Davis Cross will be interviewing European Union officials and policymakers in Brussels, Paris and London from January to June, 2009, and will be affiliated with the College of Europe in Bruges.
Earlier, during her Ph.D. studies at Princeton University, Davis Cross did research in Europe as a visiting fellow at Sciences Po in Paris.
She is a recent addition to the Trojan Family, having come from Colgate University this fall. Davis Cross currently is teaching a graduate level seminar in the new public diplomacy master’s program.
Up and Away
Sina Golshany, an undergraduate in the USC Viterbi School’s Department of Aerospace and Mechanical Engineering, has become the first AME student to place in the American Institute of Aeronautics and Astronautics aircraft design competition.
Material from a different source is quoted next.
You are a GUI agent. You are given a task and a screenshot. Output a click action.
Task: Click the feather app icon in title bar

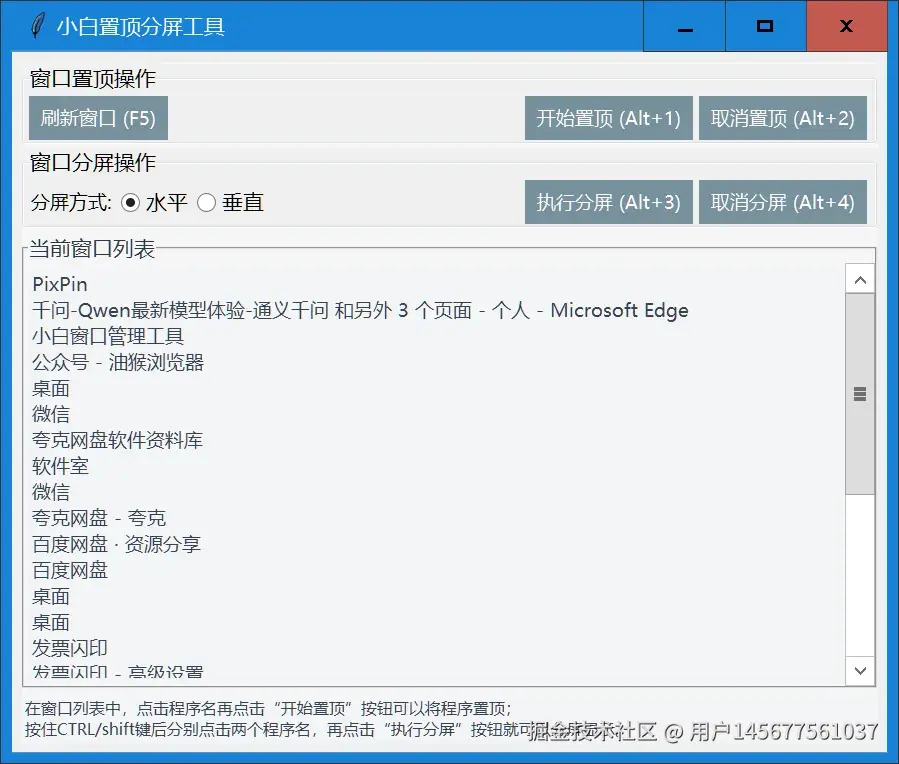(x=38, y=26)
The institute’s national competition, now in its third decade, encourages young engineers to develop innovative solutions to challenges faced by aerospace designers.
In 2006-07, the institute challenged students to design a light sport aircraft, given a rigorous series of requirements and design objectives. Golshany’s design proposal took third place.
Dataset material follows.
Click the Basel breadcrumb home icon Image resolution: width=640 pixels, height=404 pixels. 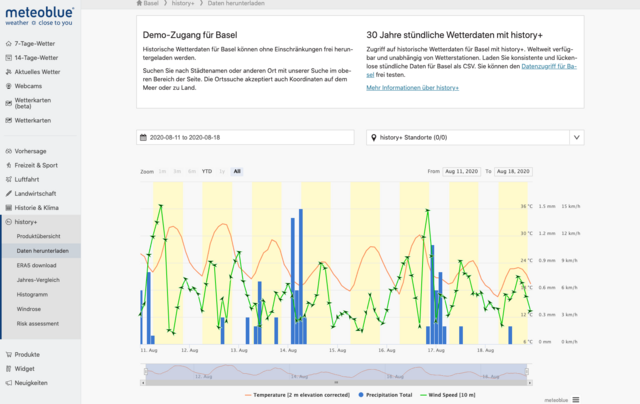(x=138, y=4)
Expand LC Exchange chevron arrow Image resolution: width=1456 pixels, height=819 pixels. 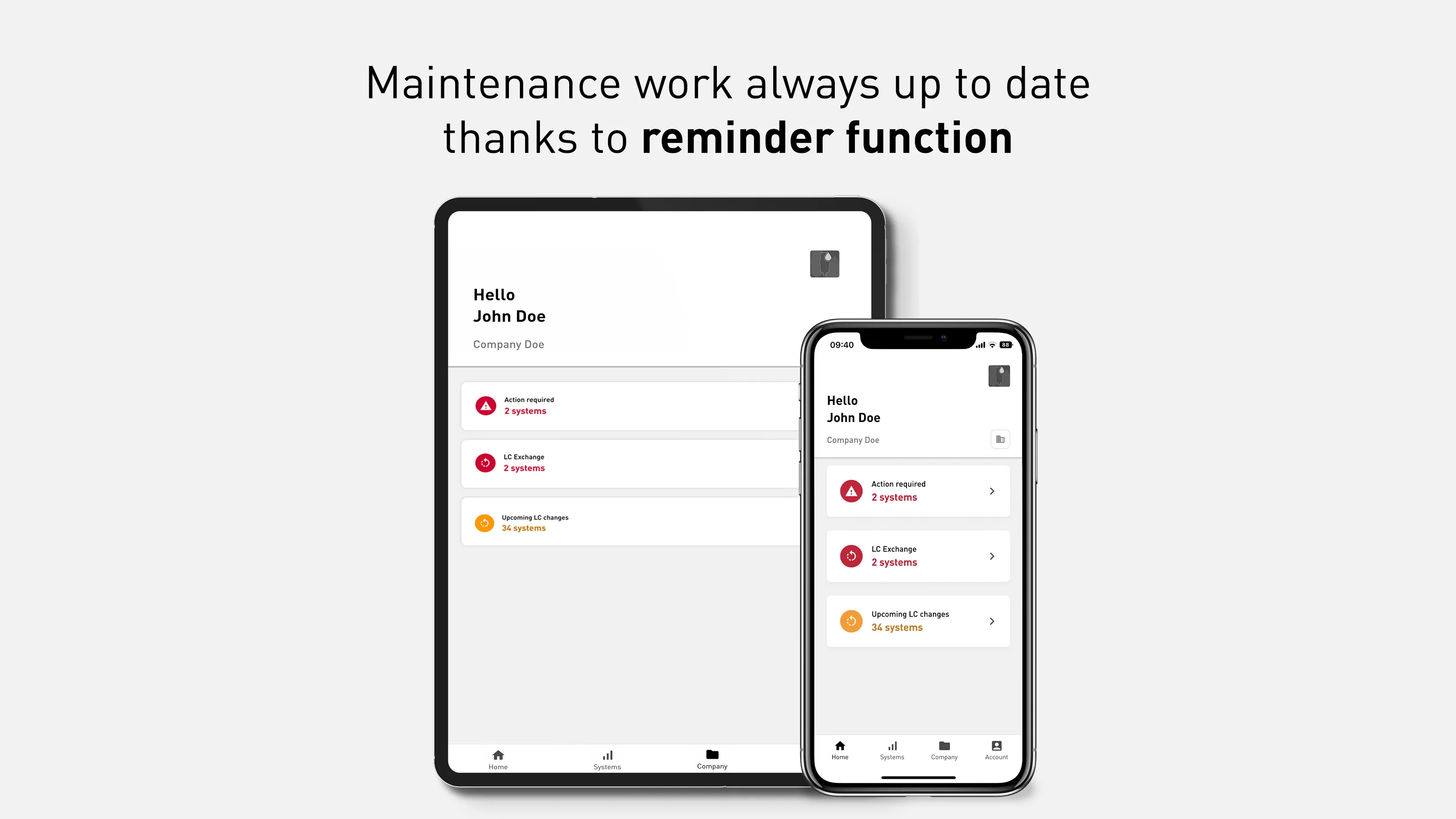(x=993, y=556)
Golshany designed a single-engine aircraft, the Phoenix Flyer, which is capable of changing its propeller disk inclination, greatly improving the post-stall behavior of such an aircraft and increasing its safety.
Professor Ron Blackwelder was one of Golshany’s advisers on the design project.
USC Viterbi School assistant professor Andrea Hodge has received a two-year, $175,000 BRIGE grant from the National Science Foundation to improve control of a sophisticated manufacturing process used to synthesize thin films of various materials.
BRIGE, an acronym for “Broadening Participation Research Initiation Grants in Engineering,” is a new program initiated this year by the National Science Foundation’s Directorate for Engineering.
Hodge came to the USC Viterbi School last year from Lawrence Livermore Laboratory, where she was a materials scientist. She is a member of the Society of Hispanic Professional Engineers and a faculty member in the USC Women in Science and Engineering program.